Continúa el artículo sobre la normalización de Kosovo que aparece más abajo, empezando justo después de su última frase.

Texto del documento -
============
Miguel FERNÁNDEZ
HERIDAS DE LAS GUERRAS

La frágil normalización de Kosovo

El pasado agosto se anunció la apertura a principios de 2017 del puente sobre el río Ibar, que divide Metrovica. El acuerdo, uno más desde que Kosovo y Serbia aceptaran normalizar sus relaciones, podría terminar con uno de los símbolos del conflicto. Aún quedan muchas rencillas étnicas.

El puente sobre el río Ibar, que divide la ciudad de Metrovica en dos, hace años que olvidó el significado de la palabra unión. Sus dos carriles de asfalto, en lugar de ser testigos del tránsito de personas y mercancías, se han erigido como símbolo del conflicto entre las etnias albanesa y serbia. Hasta el año 2013, cuando comenzó el proceso de normalización entre Kosovo y Serbia, las barricadas se elevaban aquí para recordar la disconformidad serbia con el statu quo que reconoce Kosovo como país independiente y Metrovica dentro de su soberanía. Gracias a los acuerdos políticos hoy no se atisban restos de barricadas y los obreros están rehabilitando este puente que se reabrirá al tránsito a principios del año que viene, pero la desconfianza entre ambas comunidades permanece intacta: los 20.000 serbios del norte y los 70.000 albaneses del sur apenas se juntan y rara vez cruzan a la otra Metrovica por temor a las represalias.

«Hemos escuchado muchas historias sobre el puente, pero hasta que no lo vea no me lo creeré. La mayor parte de quienes dirigen el norte son criminales de guerra que no desean un cambio porque obtienen beneficios. El problema en Metrovica es que ellos no tienen nada que perder. Serbia ha traído a gente desde otros lugares para ocupar nuestro país», se lamenta Besart, un albanés de 31 años que trabaja en el Ministerio de Sanidad. «Si Serbia no se entromete, todo es posible, incluso una solución. No tengo nada contra los serbios, pero sí contra su Gobierno», añade Teresa, una kosovar de 61 años.

En Metrovica, uno de los puntos en común a ambos extremos del puente es el escepticismo ante los avances que pregona la comunidad internacional. Zarko, un serbio de 50 años que pasea a su perro por el monumento a los caídos serbios en la guerra de 1999, cree que «el puente se puede abrir, pero los albaneses no vendrán aquí hasta que pasen décadas. Estamos divididos y ahora no es posible una solución. Mi casa y mi familia estaban en el sur. Ahora estoy en el norte. Antes de la guerra no teníamos problemas, pero los intereses internacionales desencadenaron todo esto».
============
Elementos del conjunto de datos
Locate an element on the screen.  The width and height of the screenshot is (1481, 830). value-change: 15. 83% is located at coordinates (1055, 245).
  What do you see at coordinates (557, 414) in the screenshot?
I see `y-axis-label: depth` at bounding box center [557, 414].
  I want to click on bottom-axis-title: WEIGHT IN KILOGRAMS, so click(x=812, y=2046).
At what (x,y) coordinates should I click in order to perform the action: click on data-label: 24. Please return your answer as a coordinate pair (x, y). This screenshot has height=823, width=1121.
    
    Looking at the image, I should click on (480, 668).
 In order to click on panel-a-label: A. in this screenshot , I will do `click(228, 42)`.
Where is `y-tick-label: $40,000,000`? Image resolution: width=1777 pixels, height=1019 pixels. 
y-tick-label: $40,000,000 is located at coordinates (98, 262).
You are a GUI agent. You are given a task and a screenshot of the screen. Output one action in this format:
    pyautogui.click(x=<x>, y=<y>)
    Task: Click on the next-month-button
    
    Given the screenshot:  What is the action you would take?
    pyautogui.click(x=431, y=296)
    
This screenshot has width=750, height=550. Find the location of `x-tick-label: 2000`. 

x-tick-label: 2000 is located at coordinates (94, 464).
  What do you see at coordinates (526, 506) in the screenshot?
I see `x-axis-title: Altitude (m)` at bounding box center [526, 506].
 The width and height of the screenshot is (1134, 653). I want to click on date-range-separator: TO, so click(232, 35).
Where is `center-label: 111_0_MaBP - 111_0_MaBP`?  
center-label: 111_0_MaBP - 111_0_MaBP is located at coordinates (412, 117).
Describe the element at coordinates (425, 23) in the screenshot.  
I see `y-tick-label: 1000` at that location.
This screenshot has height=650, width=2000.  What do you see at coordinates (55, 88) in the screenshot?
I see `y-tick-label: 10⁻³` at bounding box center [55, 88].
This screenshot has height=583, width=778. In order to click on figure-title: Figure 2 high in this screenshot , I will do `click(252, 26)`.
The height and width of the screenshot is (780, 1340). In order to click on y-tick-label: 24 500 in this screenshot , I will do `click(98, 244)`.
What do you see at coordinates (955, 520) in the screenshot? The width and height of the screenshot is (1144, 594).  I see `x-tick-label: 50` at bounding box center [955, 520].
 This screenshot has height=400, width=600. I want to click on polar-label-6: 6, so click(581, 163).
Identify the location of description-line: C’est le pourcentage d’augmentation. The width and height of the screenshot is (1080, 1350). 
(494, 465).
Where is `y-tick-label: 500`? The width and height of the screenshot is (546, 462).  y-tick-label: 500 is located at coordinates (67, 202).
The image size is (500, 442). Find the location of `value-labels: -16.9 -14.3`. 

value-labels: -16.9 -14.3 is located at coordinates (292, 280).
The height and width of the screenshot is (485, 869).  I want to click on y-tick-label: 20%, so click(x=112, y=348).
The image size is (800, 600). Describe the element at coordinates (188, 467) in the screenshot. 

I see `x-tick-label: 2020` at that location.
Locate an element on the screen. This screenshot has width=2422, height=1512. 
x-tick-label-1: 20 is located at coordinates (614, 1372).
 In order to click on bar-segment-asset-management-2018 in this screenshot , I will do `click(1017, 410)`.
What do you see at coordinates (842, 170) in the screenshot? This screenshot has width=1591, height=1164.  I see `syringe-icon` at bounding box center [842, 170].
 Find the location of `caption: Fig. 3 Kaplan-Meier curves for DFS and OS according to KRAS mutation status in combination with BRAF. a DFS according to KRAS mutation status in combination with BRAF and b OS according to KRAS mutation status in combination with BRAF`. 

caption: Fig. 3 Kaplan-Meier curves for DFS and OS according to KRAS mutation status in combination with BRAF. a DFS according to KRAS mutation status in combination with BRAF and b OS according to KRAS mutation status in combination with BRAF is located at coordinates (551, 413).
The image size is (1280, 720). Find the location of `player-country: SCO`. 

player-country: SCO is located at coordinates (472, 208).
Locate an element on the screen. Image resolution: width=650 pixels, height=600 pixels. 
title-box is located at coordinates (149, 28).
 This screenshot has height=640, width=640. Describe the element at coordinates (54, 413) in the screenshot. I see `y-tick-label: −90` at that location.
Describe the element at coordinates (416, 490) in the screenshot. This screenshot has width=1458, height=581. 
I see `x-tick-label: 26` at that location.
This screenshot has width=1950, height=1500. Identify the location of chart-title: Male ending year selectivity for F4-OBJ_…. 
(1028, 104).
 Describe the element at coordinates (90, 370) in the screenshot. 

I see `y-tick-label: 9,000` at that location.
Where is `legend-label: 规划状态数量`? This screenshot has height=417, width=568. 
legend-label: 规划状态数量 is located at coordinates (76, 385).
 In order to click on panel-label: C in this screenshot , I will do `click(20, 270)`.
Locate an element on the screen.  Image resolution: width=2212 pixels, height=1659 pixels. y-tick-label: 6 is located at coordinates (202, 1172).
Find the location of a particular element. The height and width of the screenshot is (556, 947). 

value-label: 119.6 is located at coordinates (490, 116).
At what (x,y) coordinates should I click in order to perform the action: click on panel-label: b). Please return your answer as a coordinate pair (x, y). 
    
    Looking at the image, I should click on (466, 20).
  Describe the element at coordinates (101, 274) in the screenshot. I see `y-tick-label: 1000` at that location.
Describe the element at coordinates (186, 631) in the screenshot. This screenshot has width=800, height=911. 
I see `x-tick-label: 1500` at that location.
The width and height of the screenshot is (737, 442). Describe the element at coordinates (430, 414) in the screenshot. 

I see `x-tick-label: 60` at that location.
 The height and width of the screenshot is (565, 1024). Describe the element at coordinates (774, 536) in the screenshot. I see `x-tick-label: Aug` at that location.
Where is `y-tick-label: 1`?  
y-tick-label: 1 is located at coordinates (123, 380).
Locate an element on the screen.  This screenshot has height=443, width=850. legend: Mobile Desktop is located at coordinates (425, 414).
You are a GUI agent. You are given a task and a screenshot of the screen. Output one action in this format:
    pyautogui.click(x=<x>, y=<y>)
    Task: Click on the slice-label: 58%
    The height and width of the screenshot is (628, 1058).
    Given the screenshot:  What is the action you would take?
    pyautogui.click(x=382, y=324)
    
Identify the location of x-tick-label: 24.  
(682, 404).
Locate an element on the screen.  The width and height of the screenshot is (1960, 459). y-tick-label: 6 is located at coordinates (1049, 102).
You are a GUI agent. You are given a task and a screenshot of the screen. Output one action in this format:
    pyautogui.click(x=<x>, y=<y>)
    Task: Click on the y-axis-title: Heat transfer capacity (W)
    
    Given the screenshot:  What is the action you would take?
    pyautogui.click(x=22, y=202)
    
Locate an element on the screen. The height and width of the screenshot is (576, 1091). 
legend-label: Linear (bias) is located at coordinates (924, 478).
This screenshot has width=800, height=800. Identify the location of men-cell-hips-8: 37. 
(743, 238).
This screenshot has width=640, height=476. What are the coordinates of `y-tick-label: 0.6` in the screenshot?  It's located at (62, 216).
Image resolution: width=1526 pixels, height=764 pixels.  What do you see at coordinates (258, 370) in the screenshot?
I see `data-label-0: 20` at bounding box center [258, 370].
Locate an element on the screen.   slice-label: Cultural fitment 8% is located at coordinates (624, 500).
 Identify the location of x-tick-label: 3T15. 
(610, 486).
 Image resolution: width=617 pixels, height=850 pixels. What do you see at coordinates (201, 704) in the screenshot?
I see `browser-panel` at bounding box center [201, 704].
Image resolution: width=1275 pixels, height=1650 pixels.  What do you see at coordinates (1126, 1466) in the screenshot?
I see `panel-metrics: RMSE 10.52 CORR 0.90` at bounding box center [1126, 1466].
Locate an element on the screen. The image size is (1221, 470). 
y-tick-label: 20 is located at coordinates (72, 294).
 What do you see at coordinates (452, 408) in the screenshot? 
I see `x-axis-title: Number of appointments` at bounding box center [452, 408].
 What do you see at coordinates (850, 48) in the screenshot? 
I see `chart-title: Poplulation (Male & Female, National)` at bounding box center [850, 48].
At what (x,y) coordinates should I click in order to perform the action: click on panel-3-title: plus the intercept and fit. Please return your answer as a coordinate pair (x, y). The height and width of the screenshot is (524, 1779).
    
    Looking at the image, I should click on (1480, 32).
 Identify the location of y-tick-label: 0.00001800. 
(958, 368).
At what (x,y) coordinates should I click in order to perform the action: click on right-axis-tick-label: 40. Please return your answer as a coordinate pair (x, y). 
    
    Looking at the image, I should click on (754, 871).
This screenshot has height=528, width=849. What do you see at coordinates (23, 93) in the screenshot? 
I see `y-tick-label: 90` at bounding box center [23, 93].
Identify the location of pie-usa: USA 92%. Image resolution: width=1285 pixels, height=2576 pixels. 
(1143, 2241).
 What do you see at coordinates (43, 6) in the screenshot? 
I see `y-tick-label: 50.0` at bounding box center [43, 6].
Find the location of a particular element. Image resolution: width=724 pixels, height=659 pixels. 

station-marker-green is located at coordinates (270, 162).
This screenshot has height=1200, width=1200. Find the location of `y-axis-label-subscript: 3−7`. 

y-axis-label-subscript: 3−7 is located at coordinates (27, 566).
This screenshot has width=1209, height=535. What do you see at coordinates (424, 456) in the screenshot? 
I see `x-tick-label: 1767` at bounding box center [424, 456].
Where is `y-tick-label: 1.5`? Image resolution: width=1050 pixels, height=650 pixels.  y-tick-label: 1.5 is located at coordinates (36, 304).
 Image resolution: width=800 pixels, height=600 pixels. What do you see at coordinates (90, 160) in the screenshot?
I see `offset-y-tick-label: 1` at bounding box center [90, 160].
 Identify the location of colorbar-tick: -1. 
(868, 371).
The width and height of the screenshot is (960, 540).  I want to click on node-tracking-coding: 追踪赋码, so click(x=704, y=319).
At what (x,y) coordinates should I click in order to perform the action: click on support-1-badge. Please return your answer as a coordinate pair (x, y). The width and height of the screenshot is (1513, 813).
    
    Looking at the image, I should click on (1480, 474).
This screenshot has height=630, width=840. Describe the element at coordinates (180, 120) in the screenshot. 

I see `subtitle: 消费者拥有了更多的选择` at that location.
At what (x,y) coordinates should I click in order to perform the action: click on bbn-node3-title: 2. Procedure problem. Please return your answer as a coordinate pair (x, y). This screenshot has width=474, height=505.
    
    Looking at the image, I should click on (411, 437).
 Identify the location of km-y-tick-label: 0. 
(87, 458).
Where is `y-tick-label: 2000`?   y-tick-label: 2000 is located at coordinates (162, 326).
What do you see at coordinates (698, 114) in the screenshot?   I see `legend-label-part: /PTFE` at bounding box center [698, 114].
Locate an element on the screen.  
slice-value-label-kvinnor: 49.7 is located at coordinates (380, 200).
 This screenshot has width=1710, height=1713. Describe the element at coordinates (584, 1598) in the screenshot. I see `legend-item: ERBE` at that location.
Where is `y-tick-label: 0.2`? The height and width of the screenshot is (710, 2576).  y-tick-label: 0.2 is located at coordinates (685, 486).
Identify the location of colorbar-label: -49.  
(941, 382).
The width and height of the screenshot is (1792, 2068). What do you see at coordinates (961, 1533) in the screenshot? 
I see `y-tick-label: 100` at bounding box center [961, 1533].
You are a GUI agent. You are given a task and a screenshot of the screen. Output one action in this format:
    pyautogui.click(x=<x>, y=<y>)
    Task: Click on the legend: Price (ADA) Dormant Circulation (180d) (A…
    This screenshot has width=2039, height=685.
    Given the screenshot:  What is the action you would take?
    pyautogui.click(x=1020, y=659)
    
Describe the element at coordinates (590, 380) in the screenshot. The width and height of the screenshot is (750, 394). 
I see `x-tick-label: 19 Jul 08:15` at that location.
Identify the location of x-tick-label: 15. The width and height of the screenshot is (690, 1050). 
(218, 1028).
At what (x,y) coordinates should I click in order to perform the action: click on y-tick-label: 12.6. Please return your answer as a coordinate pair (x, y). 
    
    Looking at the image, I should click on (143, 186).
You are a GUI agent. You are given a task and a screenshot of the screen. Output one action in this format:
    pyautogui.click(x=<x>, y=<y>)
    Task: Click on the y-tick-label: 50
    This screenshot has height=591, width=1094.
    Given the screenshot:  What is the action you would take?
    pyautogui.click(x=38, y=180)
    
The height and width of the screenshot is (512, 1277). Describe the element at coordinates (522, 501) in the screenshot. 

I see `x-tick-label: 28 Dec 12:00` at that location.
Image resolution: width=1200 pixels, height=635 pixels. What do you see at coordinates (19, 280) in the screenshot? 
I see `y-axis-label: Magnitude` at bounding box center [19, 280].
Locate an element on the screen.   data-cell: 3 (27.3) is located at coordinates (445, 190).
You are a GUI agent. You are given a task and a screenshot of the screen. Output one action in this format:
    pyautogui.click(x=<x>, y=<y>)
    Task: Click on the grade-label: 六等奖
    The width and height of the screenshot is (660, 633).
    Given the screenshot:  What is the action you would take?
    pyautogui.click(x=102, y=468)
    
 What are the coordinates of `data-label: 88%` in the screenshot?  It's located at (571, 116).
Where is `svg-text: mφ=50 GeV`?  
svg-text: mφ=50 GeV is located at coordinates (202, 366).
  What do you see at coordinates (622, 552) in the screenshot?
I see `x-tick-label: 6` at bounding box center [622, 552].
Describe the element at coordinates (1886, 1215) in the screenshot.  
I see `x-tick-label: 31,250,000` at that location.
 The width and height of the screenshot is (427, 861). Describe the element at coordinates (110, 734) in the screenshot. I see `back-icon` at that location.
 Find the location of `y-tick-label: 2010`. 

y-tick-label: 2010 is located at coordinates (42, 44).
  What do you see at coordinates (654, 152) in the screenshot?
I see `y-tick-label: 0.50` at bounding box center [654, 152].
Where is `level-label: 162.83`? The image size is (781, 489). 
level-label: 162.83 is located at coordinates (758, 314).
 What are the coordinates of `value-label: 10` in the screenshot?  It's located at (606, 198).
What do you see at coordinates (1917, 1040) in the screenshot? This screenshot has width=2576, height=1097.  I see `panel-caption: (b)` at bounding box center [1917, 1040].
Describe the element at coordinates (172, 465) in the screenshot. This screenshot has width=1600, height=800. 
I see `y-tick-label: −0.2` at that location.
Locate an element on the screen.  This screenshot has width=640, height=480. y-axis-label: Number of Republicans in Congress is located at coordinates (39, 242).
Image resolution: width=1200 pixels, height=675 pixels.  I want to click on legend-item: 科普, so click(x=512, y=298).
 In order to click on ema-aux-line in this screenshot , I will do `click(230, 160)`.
============
Respuesta al ejercicio -
Estructuras paralelas

Los recuerdos de la guerra de 1999 y la posterior independencia de Kosovo, en 2008, aún perduran en la memoria colectiva de ambas comunidades. Kosovo, considerado por los serbios como el corazón de su nación, nació como país con el apoyo de Estados Unidos y la mayor parte de miembros de la UE.

En la década que transcurrió entre la lucha y la independencia más de 100.000 serbios huyeron de la región, pero otros decidieron continuar convirtiéndose en una minoría –4% de una población de 1,8 millones– señalada. En seis enclaves como Gracanica, los serbios son mayoría y, en general, aceptan la independencia del país. Pero en otros cuatro municipios al norte de Metrovica, el descontento estalló en forma de barricadas y obstrucción a las fuerzas pacificadoras de la UNMIK y EULEX.

Los serbios, azuzados por paramilitares enviados desde Belgrado, se hicieron con el control de la franja norte del río Ibar, creando administraciones paralelas en justicia y seguridad y eliminando cualquier símbolo de la soberanía kosovar.

Gracias a la presión de la UE sobre Serbia, a la que exige una normalización de las relaciones con Kosovo para su proceso de adhesión, se iniciaron en 2011 los contactos técnicos para solucionar las aristas del conflicto.

Un año más tarde se acercaron posturas en cuestiones simples, como la aceptación de los diplomas educativos kosovares o la circulación de mercancías y personas, y más complejas, como el control conjunto de varios pasos fronterizos.

Estos avances se consolidarían en 2013 con los Acuerdos de Bruselas, un compromiso para buscar una solución dialogada al conflicto que fue aplaudido por la UE e interpretado por los políticos kosovares como un reconocimiento de facto.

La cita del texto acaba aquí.